**WORK INSTRUCTION A**
From the article on University System of Georgia salaries, reproduce word for word the passage between "System officials said" and "and hospital affairs.", inclusive.
**WORK INSTRUCTION B**
Extend the article on University System of Georgia salaries by writing the portion that would follow its final sentence.

**PASSAGE PROVIDED**
Ricardo Azziz stopped being president of Augusta University — home to the state’s public medical school — in mid-2015, but that didn’t stop him from being the University System of Georgia’s highest paid employee last year.
Azziz, who also topped the system’s pay list in fiscal 2015 when he was still the school’s president, made $1.735 million last year, according to a review of state salary records by The Atlanta Journal-Constitution.
Azziz was one of three $1 million-plus employees of the University System, and one of four in state government, according to records compiled by the state.
The state’s salary site, Open Georgia, does not include all the outside money that employees receive — school foundation money, for instance, helps fund the big salaries of football coaches.
Most of those at the top of the salary lists for the University System, the state and school districts in fiscal 2016 were the same as in fiscal 2015, with a few notable exceptions.
Former University of Georgia President Michael Adams still showed up in the top 10 list last year — making $676,931 — despite the fact that he hadn’t been president of UGA since 2013 and had gone on to become the chancellor of Pepperdine University.
System officials said they granted him two years of pay when he announced his resignation. They said he was paid “to be a resource and teach an occasional class.”
However, beyond the two years, Adams was paid $86,222 by UGA last year, and Charles Sutlive, a spokesman for the system, said he remains on the payroll.
“Dr. Adams provides a combination of some guest lecturing and teaching,” Sutlive said.
Sutlive said Azziz has not been on the system’s payroll since last fall, when he began working for the State University of New York as chief officer of academic health and hospital affairs.

(Stored data entries)

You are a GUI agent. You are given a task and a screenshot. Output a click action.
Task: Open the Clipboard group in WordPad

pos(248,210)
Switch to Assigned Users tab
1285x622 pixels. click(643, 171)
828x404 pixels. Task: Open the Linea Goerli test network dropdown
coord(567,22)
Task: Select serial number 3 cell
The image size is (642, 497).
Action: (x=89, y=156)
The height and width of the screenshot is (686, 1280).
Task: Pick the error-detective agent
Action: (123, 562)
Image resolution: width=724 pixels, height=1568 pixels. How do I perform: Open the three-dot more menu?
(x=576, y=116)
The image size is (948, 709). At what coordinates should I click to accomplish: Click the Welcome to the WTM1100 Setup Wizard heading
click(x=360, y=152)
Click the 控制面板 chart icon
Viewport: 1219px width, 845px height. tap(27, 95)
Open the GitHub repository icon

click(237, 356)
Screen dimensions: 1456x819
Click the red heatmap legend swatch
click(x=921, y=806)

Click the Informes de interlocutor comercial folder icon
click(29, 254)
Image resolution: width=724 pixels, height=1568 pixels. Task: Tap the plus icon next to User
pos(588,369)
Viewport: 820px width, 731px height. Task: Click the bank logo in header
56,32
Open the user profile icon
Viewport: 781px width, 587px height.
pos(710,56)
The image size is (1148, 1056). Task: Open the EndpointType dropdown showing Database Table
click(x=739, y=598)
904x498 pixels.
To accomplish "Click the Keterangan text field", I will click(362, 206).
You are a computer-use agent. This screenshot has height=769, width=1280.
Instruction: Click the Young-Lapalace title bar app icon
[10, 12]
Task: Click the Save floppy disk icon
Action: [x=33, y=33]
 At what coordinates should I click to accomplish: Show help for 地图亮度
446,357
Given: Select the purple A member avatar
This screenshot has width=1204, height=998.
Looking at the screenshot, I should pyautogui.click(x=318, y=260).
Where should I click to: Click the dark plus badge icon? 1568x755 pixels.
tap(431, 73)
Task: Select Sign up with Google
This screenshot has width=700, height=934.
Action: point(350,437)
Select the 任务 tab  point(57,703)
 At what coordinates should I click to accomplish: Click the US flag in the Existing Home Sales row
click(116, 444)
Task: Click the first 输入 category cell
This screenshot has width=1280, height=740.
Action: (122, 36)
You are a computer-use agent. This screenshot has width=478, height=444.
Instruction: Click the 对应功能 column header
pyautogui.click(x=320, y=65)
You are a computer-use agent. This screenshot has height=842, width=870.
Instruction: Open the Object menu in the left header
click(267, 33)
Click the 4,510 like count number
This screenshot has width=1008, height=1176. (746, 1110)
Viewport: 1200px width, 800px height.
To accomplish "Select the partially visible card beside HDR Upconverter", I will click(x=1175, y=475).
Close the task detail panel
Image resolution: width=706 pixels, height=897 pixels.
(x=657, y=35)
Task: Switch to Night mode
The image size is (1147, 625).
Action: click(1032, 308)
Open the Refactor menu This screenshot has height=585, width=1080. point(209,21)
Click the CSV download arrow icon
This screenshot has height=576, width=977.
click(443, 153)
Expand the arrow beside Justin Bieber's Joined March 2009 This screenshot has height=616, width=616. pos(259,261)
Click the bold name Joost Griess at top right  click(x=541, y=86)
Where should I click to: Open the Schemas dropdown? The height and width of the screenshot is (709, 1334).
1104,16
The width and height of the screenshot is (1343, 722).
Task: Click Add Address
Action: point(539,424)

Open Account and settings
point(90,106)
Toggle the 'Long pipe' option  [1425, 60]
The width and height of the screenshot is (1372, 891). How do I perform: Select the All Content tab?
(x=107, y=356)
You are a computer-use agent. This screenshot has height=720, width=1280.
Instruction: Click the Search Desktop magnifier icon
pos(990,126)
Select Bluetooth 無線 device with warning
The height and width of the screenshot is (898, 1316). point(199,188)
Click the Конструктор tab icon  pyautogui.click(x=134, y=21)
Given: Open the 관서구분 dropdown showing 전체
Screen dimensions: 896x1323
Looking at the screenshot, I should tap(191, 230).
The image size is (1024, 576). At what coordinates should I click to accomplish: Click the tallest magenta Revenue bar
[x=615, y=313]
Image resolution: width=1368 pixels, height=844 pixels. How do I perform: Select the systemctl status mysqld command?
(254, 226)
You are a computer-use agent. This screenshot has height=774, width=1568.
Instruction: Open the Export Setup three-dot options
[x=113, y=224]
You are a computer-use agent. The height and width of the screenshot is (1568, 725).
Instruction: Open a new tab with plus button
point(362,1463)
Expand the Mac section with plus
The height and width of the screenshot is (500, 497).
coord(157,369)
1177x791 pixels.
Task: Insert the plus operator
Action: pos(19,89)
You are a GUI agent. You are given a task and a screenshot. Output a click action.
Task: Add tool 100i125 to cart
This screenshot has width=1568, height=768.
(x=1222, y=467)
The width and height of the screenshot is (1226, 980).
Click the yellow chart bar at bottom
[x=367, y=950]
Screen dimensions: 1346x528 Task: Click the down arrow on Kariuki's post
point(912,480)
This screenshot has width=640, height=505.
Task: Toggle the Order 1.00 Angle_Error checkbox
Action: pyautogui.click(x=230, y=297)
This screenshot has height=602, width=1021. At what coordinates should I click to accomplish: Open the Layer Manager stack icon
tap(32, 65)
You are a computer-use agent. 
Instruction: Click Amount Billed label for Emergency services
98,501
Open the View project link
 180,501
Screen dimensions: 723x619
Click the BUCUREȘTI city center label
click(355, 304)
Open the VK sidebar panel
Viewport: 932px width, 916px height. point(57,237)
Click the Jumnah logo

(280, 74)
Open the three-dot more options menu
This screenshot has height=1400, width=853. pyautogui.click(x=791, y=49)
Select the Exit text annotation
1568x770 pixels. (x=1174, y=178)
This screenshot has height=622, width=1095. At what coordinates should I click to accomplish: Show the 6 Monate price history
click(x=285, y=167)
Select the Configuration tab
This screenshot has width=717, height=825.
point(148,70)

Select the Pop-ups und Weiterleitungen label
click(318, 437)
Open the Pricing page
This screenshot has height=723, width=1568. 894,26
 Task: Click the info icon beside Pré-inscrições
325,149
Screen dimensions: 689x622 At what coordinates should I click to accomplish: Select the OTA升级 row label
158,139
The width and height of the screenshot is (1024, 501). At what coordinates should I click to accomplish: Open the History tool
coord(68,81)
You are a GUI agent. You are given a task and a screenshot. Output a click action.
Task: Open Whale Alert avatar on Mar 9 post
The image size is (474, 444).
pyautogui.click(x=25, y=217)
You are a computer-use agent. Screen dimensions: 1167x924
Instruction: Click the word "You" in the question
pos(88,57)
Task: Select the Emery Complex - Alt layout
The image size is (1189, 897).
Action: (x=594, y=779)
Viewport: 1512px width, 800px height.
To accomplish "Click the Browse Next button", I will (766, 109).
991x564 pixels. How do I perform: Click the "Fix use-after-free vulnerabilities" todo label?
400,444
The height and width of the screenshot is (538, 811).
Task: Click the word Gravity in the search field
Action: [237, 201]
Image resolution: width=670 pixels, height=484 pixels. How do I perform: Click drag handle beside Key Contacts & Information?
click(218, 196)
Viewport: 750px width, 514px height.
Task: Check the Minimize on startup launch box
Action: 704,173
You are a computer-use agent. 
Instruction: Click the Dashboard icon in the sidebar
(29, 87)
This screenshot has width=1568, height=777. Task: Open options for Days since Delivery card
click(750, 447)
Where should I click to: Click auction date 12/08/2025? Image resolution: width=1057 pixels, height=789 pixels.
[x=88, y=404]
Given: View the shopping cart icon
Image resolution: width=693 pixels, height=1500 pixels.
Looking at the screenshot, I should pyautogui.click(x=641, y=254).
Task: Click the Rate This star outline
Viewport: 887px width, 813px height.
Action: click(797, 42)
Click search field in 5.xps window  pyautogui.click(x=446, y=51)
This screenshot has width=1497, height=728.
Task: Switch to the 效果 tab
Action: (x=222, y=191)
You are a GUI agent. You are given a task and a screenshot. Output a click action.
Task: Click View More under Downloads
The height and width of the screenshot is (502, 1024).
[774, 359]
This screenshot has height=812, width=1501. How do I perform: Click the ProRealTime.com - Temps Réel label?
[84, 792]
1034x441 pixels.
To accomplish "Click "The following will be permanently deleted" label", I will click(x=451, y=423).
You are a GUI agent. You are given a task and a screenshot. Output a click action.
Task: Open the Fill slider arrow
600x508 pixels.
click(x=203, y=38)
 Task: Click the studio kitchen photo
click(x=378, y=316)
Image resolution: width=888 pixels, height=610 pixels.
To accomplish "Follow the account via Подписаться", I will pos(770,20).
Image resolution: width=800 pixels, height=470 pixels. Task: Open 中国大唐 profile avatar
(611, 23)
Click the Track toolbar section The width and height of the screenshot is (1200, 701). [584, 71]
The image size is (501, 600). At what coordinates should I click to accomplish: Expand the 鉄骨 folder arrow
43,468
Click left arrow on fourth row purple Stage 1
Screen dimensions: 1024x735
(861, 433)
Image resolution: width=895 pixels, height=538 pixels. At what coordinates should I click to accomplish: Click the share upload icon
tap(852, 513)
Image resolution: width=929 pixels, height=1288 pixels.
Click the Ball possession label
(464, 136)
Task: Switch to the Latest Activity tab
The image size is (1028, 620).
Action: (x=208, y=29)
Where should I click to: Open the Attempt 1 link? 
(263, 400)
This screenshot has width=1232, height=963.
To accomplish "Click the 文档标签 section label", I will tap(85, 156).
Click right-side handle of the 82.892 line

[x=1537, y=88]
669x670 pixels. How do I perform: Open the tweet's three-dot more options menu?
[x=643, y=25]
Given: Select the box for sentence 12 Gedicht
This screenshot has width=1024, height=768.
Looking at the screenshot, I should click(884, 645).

**ANSWER AREA A**
System officials said they granted him two years of pay when he announced his resignation. They said he was paid “to be a resource and teach an occasional class.”
However, beyond the two years, Adams was paid $86,222 by UGA last year, and Charles Sutlive, a spokesman for the system, said he remains on the payroll.
“Dr. Adams provides a combination of some guest lecturing and teaching,” Sutlive said.
Sutlive said Azziz has not been on the system’s payroll since last fall, when he began working for the State University of New York as chief officer of academic health and hospital affairs.

**ANSWER AREA B**
“The majority of Dr. Azziz’s compensation in fiscal year 2016 was from a deferred compensation account that the University System had been contributing to since Dr. Azziz first began working for our system,” Sutlive said.
He added, “After stepping down as president, Dr. Azziz continued to see patients and conduct research.”
State Rep. Earl Ehrhart, R-Powder Springs, the chairman of the House higher education budget subcommittee, has been a leading critic of taxpayer-funded “golden parachutes” for former college presidents.
“It’s way out of line,” Ehrhart said of Azziz’s pay last year. “I think what it really makes the case for is for us to quit putting these long-term obligations in contracts for people after they’re gone. I would like to think the days of those kind of contracts are over.”
The highest paid state employee in fiscal 2016 is also no longer working for the state. But he ran the Georgia Ports Authority during fiscal 2016. Curtis Foltz, the executive director of the authority before retiring last summer, was paid $1.947 million, according to state figures. Like Azziz and Adams, Foltz received a big payout when he left the post.
Second on the state list was Charles Cary, the chief investment officer of the Teacher Retirement System, who is typically at or near the head of the top 10 list each year. Cary made $806,490 in salary and bonuses working for the massive retirement system, which had $65 billion in assets at the end of fiscal 2016.
That was up from $764,516 in fiscal 2015. His compensation increased 5.5 percent even though the assets of the system declined in fiscal 2016.
By contrast, some of the teachers whose money he helps invest saw 3 percent raises last year. However, the AJC reported that only about 40 percent of school districts passed along extra pay money that lawmakers put in the budget to teachers in the form of a salary increase.
All the others on the top 10 state list worked for the TRS, the University System central office or the Georgia Ports Authority.
Among local school officials, Gwinnett County School Superintendent Alvin Wilbanks topped the pay list at $501,974. Wilbanks has been the superintendent of Georgia’s largest school system since 1996, an unusually long tenure, and he has typically been at or near the top of the pay list.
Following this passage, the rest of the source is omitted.